# Barrowford Show



## Tigerneko (Jan 2, 2009)

Anyone going? It's in Barrowford, Lancashire on Sunday, August 29th and is right next to where I live, just 5 minutes down the road  going to see if I can book it off work so I can go down, would be nice to see a few PF faces!!

It's a country show but there's quite a few KC classes on, breeds shown include:

CLASSIFICATION

(ALL CLASSES ARE DOG OR BITCH UNLESS OTHERWISE STATED)

RING 1

Judge - Raye Parry (Gwynsias)
Chinese Crested
Swedish Vallhund
A.V Import Register
A.V.N.S.C

Ring 2

Judge - Mrs S.A Boyes (Parapom)
Pomeranian
S/C Chihuahua
L/C Chihuahua

Judge - Miss M. Cairns
Miniture Pinscher
Papillon
Pug

Ring 3

Judge - Mal Robinson (Avanti)
Lancashire Heeler

Judge - Maxine Mellish (Demelewis)
Rough Collie
Australian Shepherd
Shetland Sheepdog

Ring 4

Judge - Mrs V. Hepworth
Shih Tzu
Lhasa Apso
Miniature Poodle
Toy Poodle
Standrd Poodle

Ring 5

Judge - Mrs Ann Barker (Rikov)
Rottweiler
Doberman

Judge - Mr Colin Baker (Rikov)
Newfoundland
Rhodesian Ridgeback

Ring 6

Judge - Lucy Trethorn (Pahlevi)
Whippet
Afghan Hound

Judge - Joy Carr-Tomlinson
C.K.C.S
King Charles Spaniel

Ring 7

Judge - Mr Colin Haigh (Neustro)
Golden Retriever
Labrador Retriever
Pointer
English Setter
Irish Setter

Judge - Ms E. Ruddell (Cheminee)
Cocker Spaniel

Ring 8

Judge - Mr Nick Connell (Sonorra)
Staffordshire Bull Terrier
Border Terrier
W.H.W.T
Airdeale Terrier

Judge - Ron Davies (Avapal)
Bulldog

:: Barrowford Show Welcome ::


----------



## ChowChowmum (Apr 11, 2010)

Hi, I am thinking of entering Barrowford but not sure if I will be in Devon that weekend!
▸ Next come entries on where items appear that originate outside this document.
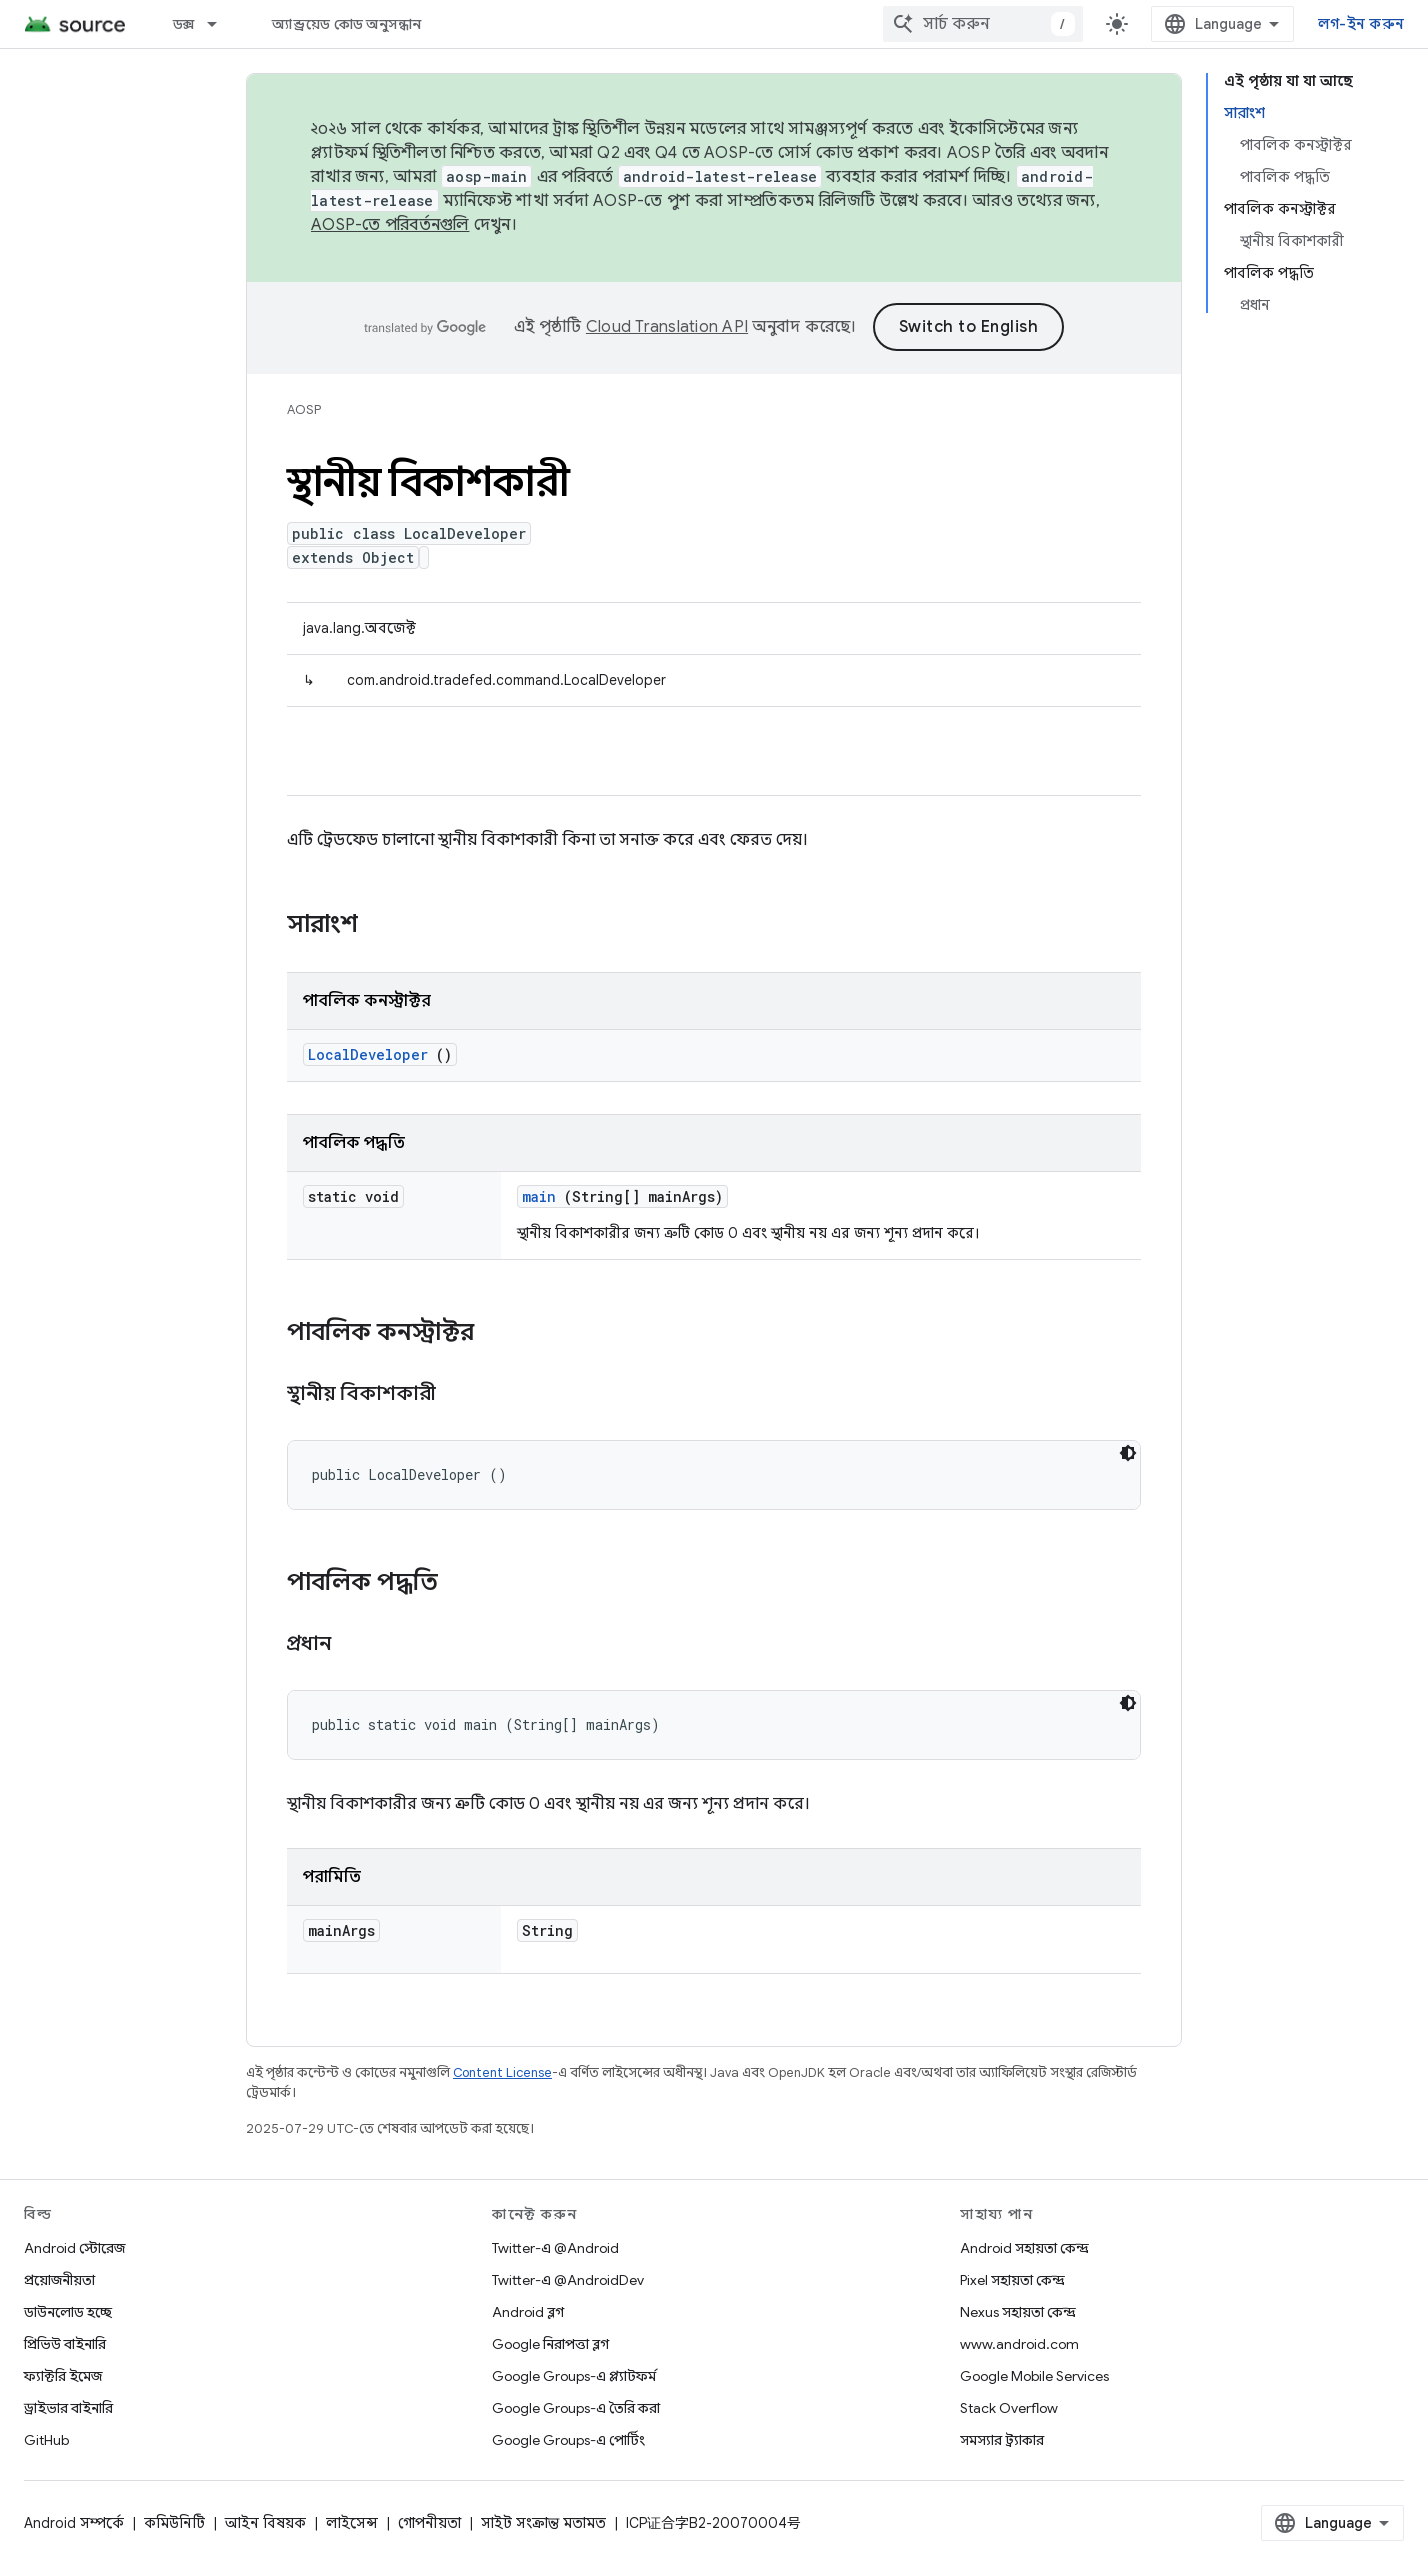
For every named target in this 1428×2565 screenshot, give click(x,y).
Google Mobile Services (1034, 2376)
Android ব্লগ (528, 2312)
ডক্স (184, 24)
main (539, 1196)
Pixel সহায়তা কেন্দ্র (1012, 2280)
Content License (502, 2072)
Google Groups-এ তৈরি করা (576, 2408)
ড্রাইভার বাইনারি (68, 2408)
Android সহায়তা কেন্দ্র (1024, 2248)
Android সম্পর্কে (74, 2523)
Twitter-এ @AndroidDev (568, 2280)
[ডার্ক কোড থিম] (1128, 1453)
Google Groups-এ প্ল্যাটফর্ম (574, 2376)
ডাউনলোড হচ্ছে (68, 2312)
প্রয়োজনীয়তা (59, 2280)
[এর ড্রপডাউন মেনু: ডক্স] (221, 24)
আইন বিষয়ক (265, 2523)
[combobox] (983, 24)
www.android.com (1019, 2344)
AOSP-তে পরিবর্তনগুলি (390, 225)
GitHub (46, 2440)
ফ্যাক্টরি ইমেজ (63, 2376)
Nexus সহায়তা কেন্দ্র (1018, 2312)
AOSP (304, 409)
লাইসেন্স (352, 2523)
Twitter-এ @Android (555, 2248)
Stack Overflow (1009, 2408)
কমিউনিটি (174, 2523)
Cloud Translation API (667, 327)
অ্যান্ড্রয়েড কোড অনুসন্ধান (346, 24)
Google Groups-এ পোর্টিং (568, 2440)
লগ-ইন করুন (1361, 24)
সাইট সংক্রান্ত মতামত (543, 2523)
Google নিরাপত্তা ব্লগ (550, 2344)
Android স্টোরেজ (74, 2248)
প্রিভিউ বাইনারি (65, 2344)
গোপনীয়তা (429, 2523)
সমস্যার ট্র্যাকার (1002, 2440)
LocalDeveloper (368, 1054)
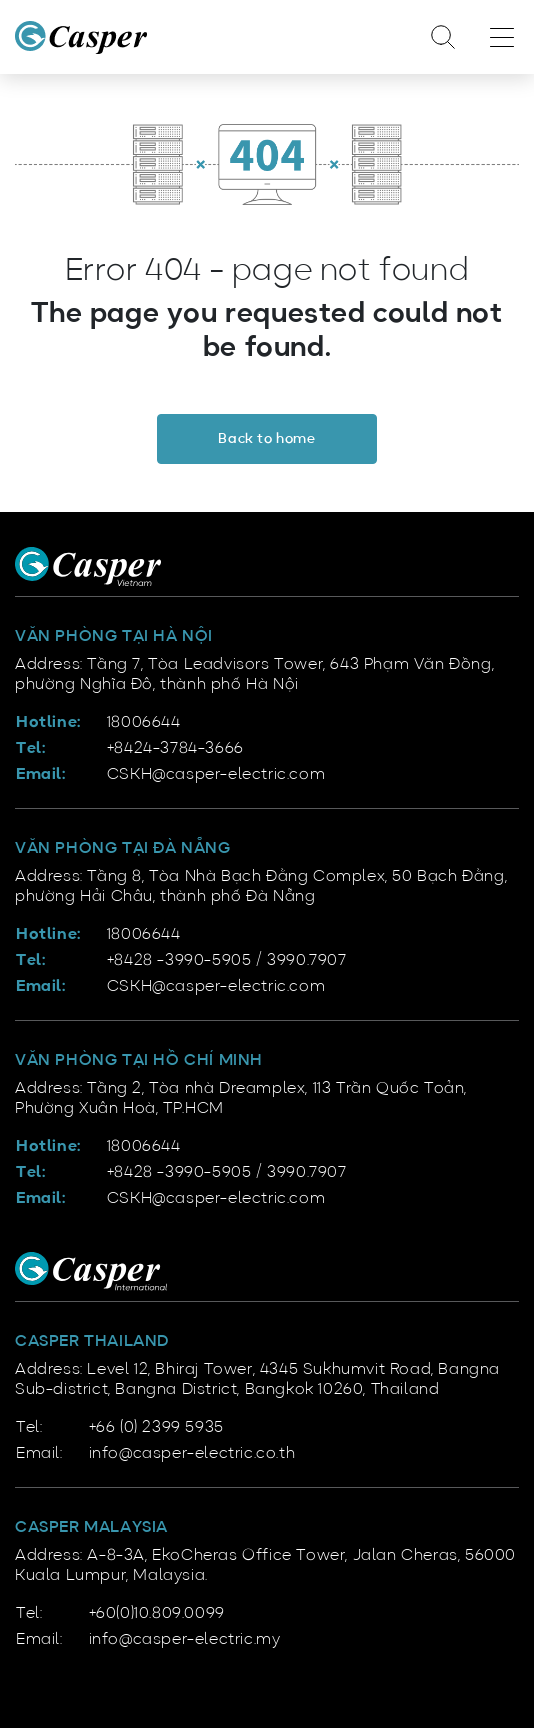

If we are up North we might see you there!


----------



## leoti (Dec 9, 2007)

Can i just point out that the Schedule is from last year not this year , i know it s right as spoke to Vanessa Hepworth on Saturday at a show


----------



## Tigerneko (Jan 2, 2009)

leoti said:


> Can i just point out that the Schedule is from last year not this year , i know it s right as spoke to Vanessa Hepworth on Saturday at a show


haha really? I just copied it off the website, is there one for this year?

It's turned out that it is my weekend off work so I will almost definitely be there, may well be on my own though as work wouldn't let the OH book it off 

Anyone going?


----------



## Tigerneko (Jan 2, 2009)

Just to remind everyone - this is on Sunday (29th August) at Barrowford, Lancashire 

it's an agricultural show as well as a dog show and has loads of attractions! Well worth a day out to for anyone in the area with nothing to do on Sunday


----------